You should be aware that in 2019 the average cost per dog bite claim was $44,760 and the insurance industry paid out roughly $797 million in dog bite claims. These statistics are staggering reminders how costly dog bites can become.
Are other pets covered?
Certain breeds of dogs aren’t the only ones included or excluded in a renters insurance policy. Most renters insurance policies exclude exotic animals, farm and saddle animals. If you need coverage for these types of pets, you’ll need a supplemental policy. The carrier may include a generic exclusion of any reptile, fowl, or any animal with hooves within your renters insurance policy.
You should also note that renters insurance is different from pet insurance. When you have a renters insurance policy with pet liability, it protects you from being personally liable for damages or personal injury caused by your pet, such as the case with a dog bite. However, pet insurance is insurance for health-related expenses with your pet, including veterinary visits and procedures.

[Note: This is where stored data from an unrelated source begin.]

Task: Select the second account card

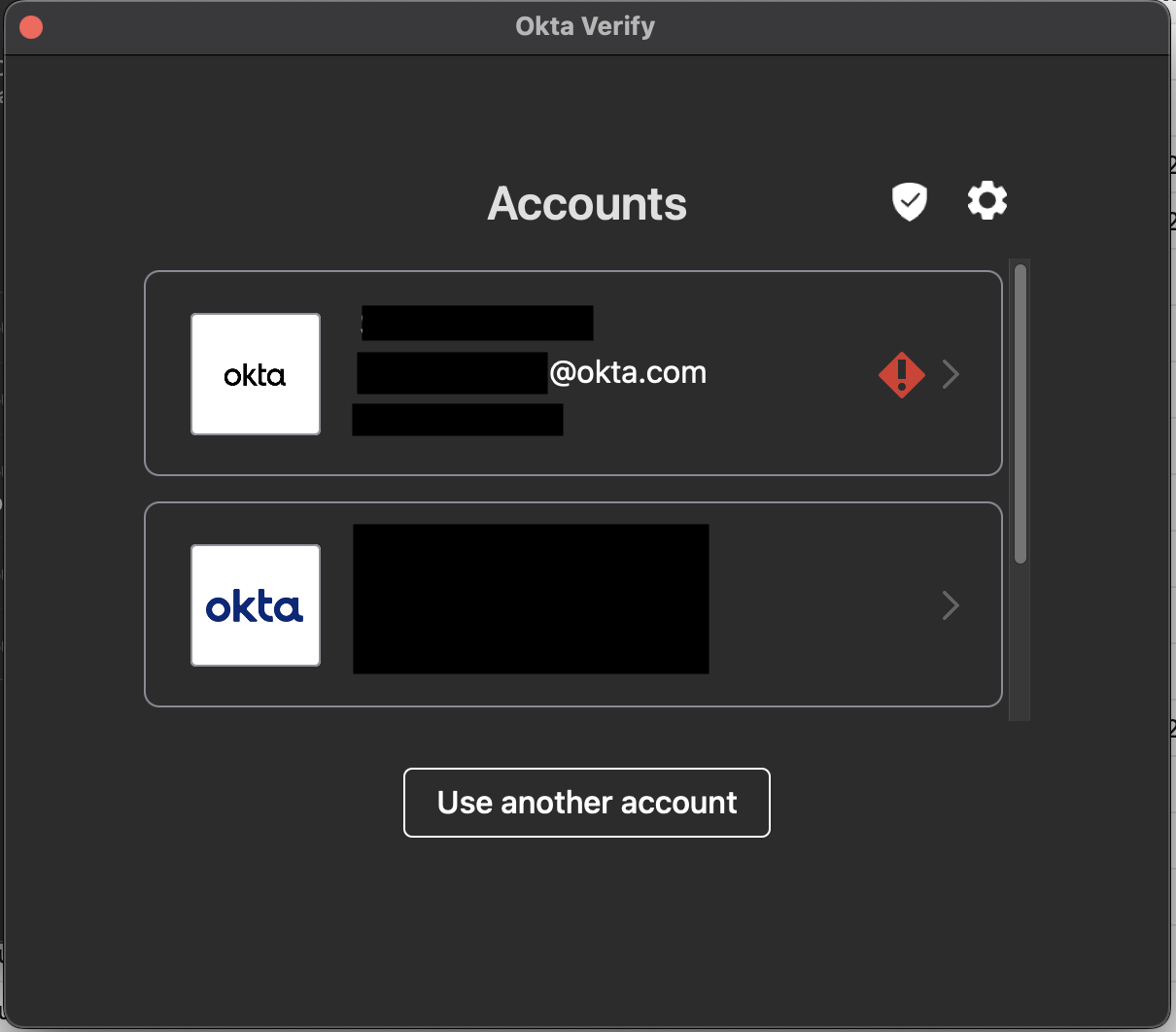Action: pyautogui.click(x=573, y=604)
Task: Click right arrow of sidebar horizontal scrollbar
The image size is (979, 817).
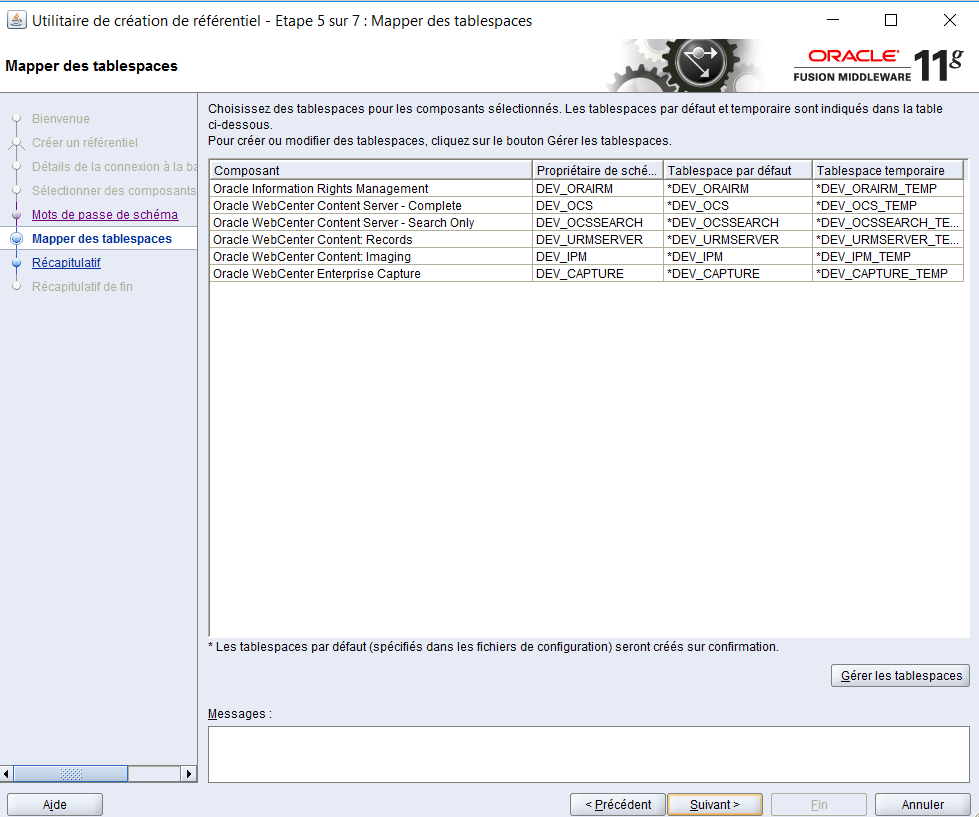Action: pos(188,774)
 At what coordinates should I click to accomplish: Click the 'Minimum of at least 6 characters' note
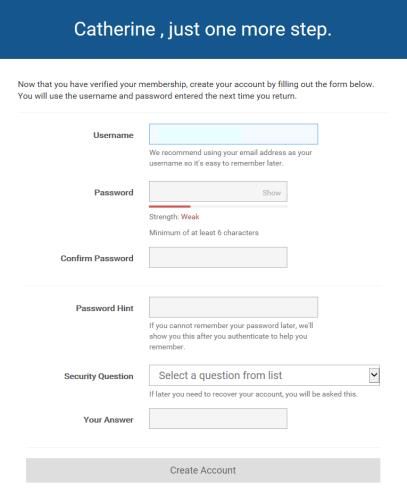[204, 233]
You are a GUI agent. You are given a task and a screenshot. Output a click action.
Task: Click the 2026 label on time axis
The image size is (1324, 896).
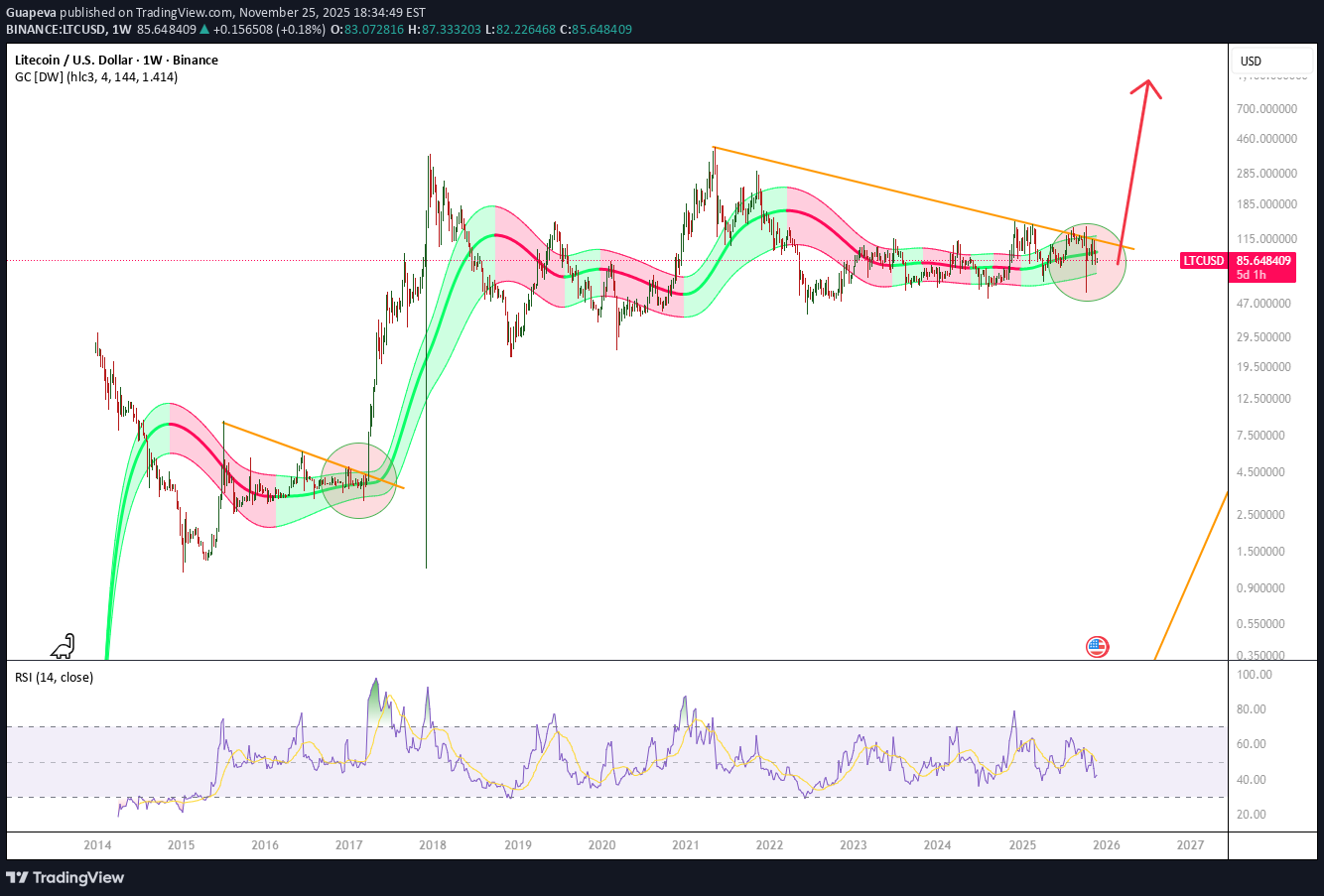pos(1106,845)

Other policy options covering dog accidents
In addition to renters insurance, there are other options for covering dog accidents where there are gaps in your renters policy. As a responsible dog owner, you want to make sure you have adequate coverage in case of an accident or bite involving your pet. Consider the following:
- Increase your liability coverage: If your current renters policy pays $100,000 towards liability and $1,000 for no-fault medical payments, consider increasing your policy to $300,000 in liability and $5,000 in no-fault medical payments. If you’re a dog owner, this ensures your limits are high enough to cover dog bites.
- Umbrella insurance: Personal umbrella insurance provides additional liability coverage where your renters policy leaves off. For instance, if your renters policy currently has a liability limit of $300,000, an umbrella policy provides coverage beyond this amount. You should confirm your umbrella policy provides coverage for dog bites and dog-related accidents.
- Canine liability policy: A canine liability policy is a separate pet policy you can purchase that covers any dog breed with any bite history. This is a supplement to your current renters policy or if you do not have an umbrella policy.